Si arriva così al nocciolo della questione: la differenza tra la macchina e la persona. Dice testualmente Francesco: “Ciò che la macchina fa è una scelta tecnica tra più possibilità e si basa o su criteri ben definiti o su inferenze statistiche. L’essere umano, invece, non solo sceglie, ma in cuor suo è capace di decidere. La decisione è un elemento che potremmo definire maggiormente strategico di una scelta e richiede una valutazione pratica.

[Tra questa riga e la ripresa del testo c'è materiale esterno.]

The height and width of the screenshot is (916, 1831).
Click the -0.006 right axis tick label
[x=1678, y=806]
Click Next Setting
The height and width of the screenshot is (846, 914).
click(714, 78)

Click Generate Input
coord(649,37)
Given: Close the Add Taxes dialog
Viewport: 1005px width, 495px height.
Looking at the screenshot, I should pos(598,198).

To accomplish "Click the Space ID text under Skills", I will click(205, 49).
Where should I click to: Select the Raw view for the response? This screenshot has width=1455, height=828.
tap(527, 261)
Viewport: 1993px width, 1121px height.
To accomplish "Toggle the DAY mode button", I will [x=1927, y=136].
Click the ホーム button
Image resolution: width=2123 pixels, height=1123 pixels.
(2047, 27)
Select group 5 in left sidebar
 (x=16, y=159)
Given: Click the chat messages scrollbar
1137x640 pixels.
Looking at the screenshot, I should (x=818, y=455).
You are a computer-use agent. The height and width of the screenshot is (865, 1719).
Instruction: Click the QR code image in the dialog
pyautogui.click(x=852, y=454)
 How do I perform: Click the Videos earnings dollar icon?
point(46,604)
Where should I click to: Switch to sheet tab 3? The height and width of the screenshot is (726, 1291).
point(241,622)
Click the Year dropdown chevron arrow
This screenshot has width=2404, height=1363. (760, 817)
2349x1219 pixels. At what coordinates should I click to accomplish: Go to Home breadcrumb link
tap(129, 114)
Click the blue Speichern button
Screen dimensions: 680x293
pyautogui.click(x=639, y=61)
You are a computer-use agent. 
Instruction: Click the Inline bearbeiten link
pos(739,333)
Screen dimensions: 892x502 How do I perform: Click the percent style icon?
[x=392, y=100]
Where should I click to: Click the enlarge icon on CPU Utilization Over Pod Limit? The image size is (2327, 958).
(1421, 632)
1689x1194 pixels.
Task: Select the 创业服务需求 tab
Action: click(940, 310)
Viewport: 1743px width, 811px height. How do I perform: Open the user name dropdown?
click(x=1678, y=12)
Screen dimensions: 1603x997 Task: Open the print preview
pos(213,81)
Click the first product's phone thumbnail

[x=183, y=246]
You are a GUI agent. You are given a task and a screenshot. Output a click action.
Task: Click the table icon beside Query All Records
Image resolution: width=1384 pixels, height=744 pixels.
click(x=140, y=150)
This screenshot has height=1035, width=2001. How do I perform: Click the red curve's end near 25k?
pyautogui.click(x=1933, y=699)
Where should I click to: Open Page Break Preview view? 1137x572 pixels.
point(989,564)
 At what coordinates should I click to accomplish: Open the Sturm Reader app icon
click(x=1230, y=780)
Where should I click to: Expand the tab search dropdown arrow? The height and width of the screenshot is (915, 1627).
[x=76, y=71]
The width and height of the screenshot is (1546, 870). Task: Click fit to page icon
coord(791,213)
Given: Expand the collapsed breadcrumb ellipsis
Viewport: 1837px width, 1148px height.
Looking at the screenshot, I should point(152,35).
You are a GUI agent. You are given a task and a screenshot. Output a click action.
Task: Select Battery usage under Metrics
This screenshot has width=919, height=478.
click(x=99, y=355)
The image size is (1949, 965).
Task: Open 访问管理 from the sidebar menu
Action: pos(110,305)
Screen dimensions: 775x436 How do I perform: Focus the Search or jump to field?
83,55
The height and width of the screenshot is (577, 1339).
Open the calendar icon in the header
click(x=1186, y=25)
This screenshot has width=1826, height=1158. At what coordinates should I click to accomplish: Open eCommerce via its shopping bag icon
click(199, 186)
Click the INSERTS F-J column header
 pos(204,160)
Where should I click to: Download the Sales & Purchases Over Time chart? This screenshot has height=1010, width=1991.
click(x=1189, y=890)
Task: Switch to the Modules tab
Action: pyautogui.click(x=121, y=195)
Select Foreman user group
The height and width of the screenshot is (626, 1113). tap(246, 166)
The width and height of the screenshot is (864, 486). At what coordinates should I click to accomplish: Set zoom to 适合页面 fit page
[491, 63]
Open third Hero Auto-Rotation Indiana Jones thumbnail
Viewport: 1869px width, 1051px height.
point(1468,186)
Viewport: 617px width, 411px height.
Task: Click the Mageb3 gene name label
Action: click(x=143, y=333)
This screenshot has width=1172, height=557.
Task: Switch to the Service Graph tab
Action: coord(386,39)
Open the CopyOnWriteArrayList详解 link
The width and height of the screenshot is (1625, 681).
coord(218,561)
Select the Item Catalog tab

A volte, spesso nel difficile compito del governare, siamo chiamati a decidere con conseguenze anche su molte persone”…

La consapevolezza di questa distinzione tra scelta e decisione propone a noi tutti, in particolare a chi ha responsabilità pubbliche – e il Papa, mentre pronunciava queste parole, aveva di fronte il top dei decisori – un parametro, un criterio, un comportamento a cui rifarsi nell’agire quotidiano. Ma nemmeno la decisione è in sé sufficiente. Deve diventare “decisione etica”. Ovvero capace di tenere: “conto non solo degli esiti di un’azione, ma anche dei valori in gioco e dei doveri che da questi valori derivano”. Che tradotto – e qui il Papa… affonda il discorso su un piano pienamente politico – vuol dire avere chiaro che: “la società mondiale ha gravi carenze strutturali che non si risolvono con rattoppi o soluzioni veloci meramente occasionali. Ci sono cose che devono essere cambiate con reimpostazioni di fondo e trasformazioni importanti”.

C’è, in questo discorso un filo conduttore che, attraverso l’analisi del tema dell’Intelligenza artificiale, parla dell’uomo e della sua prospettiva. L’uomo integrale, sociale, aperto agli altri, curioso scopritore di novità, carico di responsabilità.
Tutto ciò, però, non avviene spontaneamente, ma necessita di indirizzi, mappe, rotte, guide… Ecco perché la conclusione del discorso, quasi ovvia, vista la sede, ma per niente rituale, bensì ammonitrice, Francesco la dedica alla politica. Richiamando Paolo VI che la definì la “forma più alta di carità”, Bergoglio conclude che: “Solo una sana politica potrebbe averne la guida” ed “incanalare tale energia in mondo nuovo”.

Il futuro, per il Papa, è già cominciato.